Roman Storm dans la tempête judiciaire
L’affaire Roman Storm ne connaît décidément pas d’accalmie. Le co-fondateur du protocole de mixage de cryptomonnaies Tornado Cash vient de voir sa dernière tentative de faire tomber les charges retenues contre lui rejetée par le Département de Justice américain (DOJ). Une nouvelle qui confirme que la machine judiciaire est bien lancée — et qu’elle n’a pas l’intention de freiner.
Pour rappel, Tornado Cash est un service dit de « mixing » ou « tumbling » : il s’agit d’un protocole qui mélange des transactions en cryptomonnaies afin de rendre leur traçabilité extrêmement difficile. Un outil présenté par ses défenseurs comme un moyen légitime de préserver la vie privée financière, mais que les autorités américaines considèrent comme un facilitateur de blanchiment d’argent à grande échelle.
L’argument juridique qui n’a pas convaincu
Les avocats de Roman Storm avaient tenté un coup audacieux : invoquer une décision récente de la Cour suprême des États-Unis pour obtenir l’abandon des poursuites. L’idée était de démontrer que cette jurisprudence fraîchement établie rendrait les accusations portées contre leur client juridiquement caduques.
Mais les procureurs ne l’ont pas entendu de cette oreille. Dans leur réponse, ils ont qualifié cet argument d’« inapplicable » au cas présent, estimant que la décision de la Cour suprême citée par la défense n’avait tout simplement aucune pertinence directe avec les charges spécifiques visant Storm. En d’autres termes : belle tentative, mais circulez, il n’y a rien à voir.
Un retrial en vue
Ce rebondissement judiciaire s’inscrit dans un contexte particulier. En 2025, le premier procès de Roman Storm s’était soldé par un jury incapable de parvenir à un verdict unanime — ce que l’on appelle un « hung jury » dans le système juridique américain. Résultat : ni acquittement, ni condamnation. Une situation inconfortable qui a débouché sur la perspective d’un nouveau procès.

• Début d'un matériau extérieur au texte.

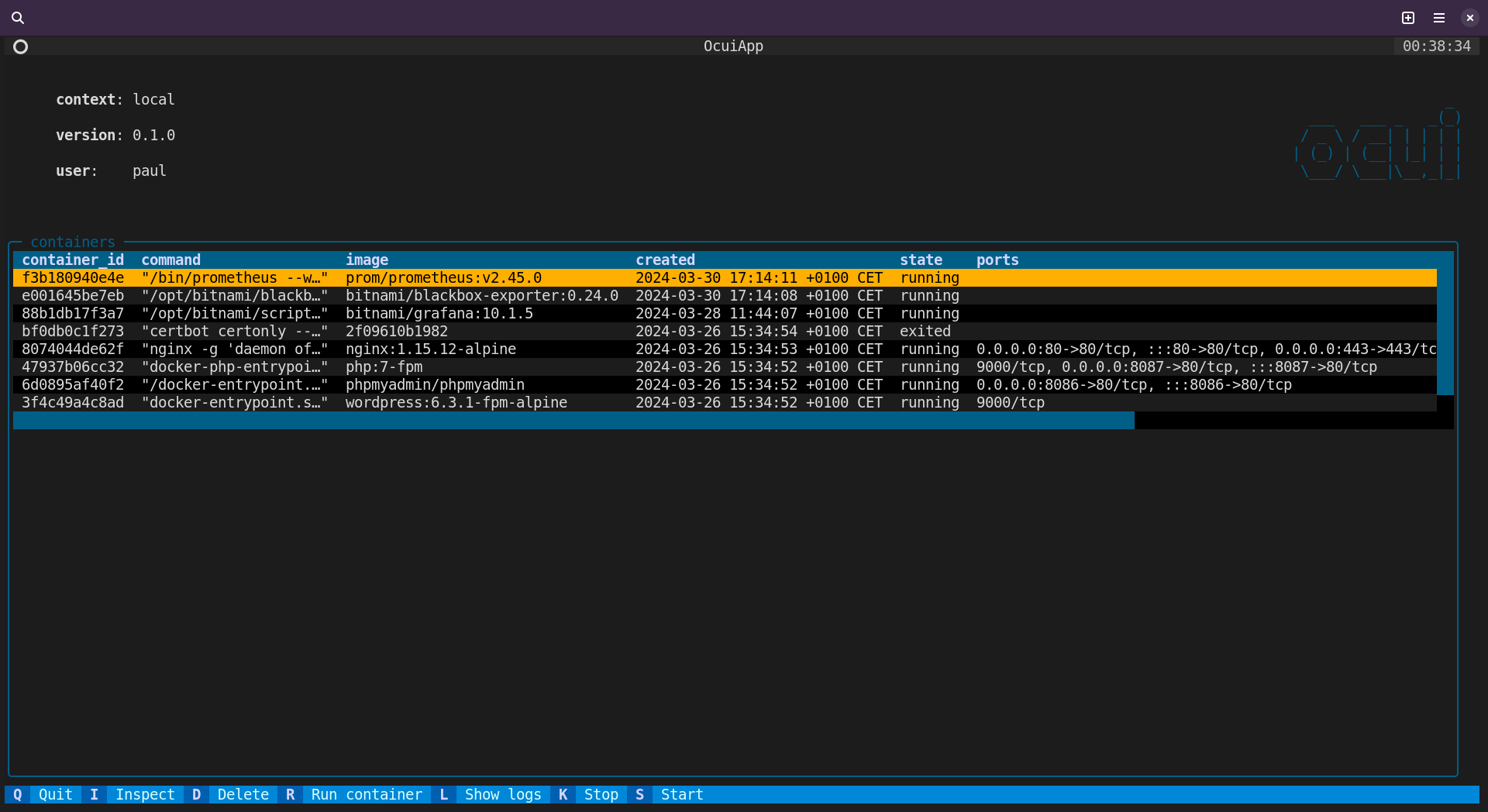Open Show logs from the footer
This screenshot has height=812, width=1488.
pyautogui.click(x=502, y=794)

Roman Storm fait toujours face à deux chefs d’accusation principaux qui lui restent accrochés. C’est précisément ce retrial imminent que ses avocats cherchaient à éviter en multipliant les arguments pour faire tomber le dossier avant même un retour devant les jurés.

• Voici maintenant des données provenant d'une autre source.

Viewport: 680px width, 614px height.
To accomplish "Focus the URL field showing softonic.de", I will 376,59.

La stratégie est compréhensible : un second procès représente des mois de procédure supplémentaires, des coûts juridiques astronomiques et, bien sûr, le risque d’une condamnation. Autant essayer d’éteindre l’incendie avant qu’il ne reprenne.
L’affaire Tornado Cash, symbole d’un débat plus large
Au-delà du destin judiciaire de Roman Storm, cette affaire cristallise une question fondamentale qui agite le monde de la crypto depuis plusieurs années : peut-on poursuivre pénalement les développeurs d’un protocole décentralisé pour l’usage que d’autres en font ?

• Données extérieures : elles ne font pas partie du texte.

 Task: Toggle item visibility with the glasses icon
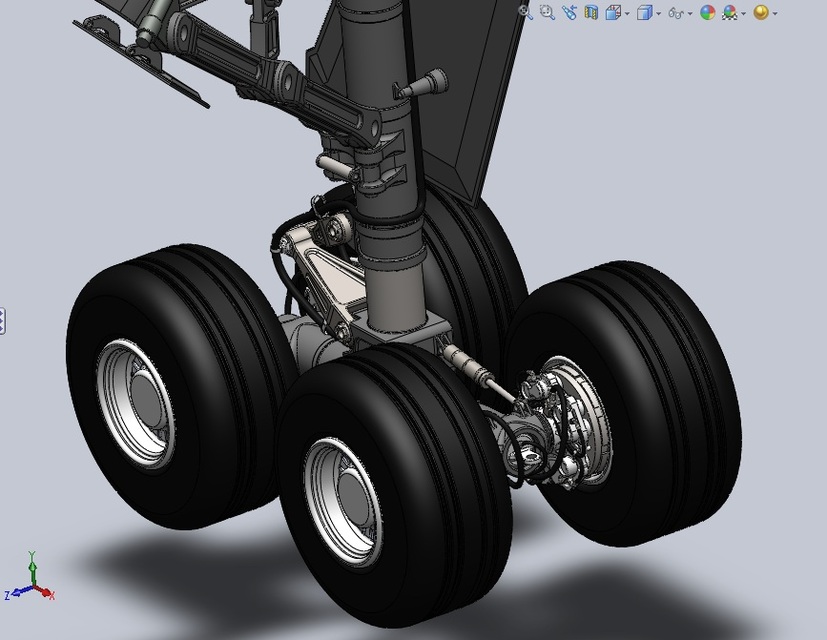pyautogui.click(x=674, y=11)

Tornado Cash fonctionne via des smart contracts — des programmes autonomes déployés sur la blockchain Ethereum, qui s’exécutent automatiquement sans intervention humaine. Ses partisans arguent que tenir Storm responsable des transactions effectuées via ce protocole reviendrait à poursuivre le créateur d’un moteur de recherche pour ce que les utilisateurs y cherchent.
Les autorités américaines, elles, voient les choses différemment. Pour le DOJ, avoir créé et maintenu un outil massivement utilisé pour blanchir des fonds — notamment par des groupes comme le collectif de hackers nord-coréen Lazarus Group, selon les accusations — constitue une complicité active, pas une simple neutralité technologique.
Un autre co-fondateur de Tornado Cash, Roman Semenov, a quant à lui été inculpé mais reste hors de portée des autorités américaines. Alexey Pertsev, développeur du projet, a de son côté été condamné aux Pays-Bas.
Mise en perspective
L’affaire Roman Storm dépasse largement le cas d’un seul développeur. Elle trace les contours de ce que la justice américaine considère comme la limite entre innovation technologique et responsabilité pénale dans l’univers des cryptomonnaies.
Avec un nouveau procès qui se profile, les yeux de toute l’industrie blockchain seront rivés sur cette procédure. Son issue pourrait établir un précédent majeur : jusqu’où un développeur de protocole décentralisé est-il juridiquement responsable des usages qui en sont faits ? La réponse, quelle qu’elle soit, redessinera probablement les règles du jeu pour toute une génération d’ingénieurs et d’entrepreneurs du secteur.
En attendant, Roman Storm continue de naviguer dans des eaux particulièrement agitées — une ironie que n’aurait sans doute pas appréciée l’équipe qui a choisi de nommer leur protocole d’après l’une des météos les plus redoutées de l’Atlantique.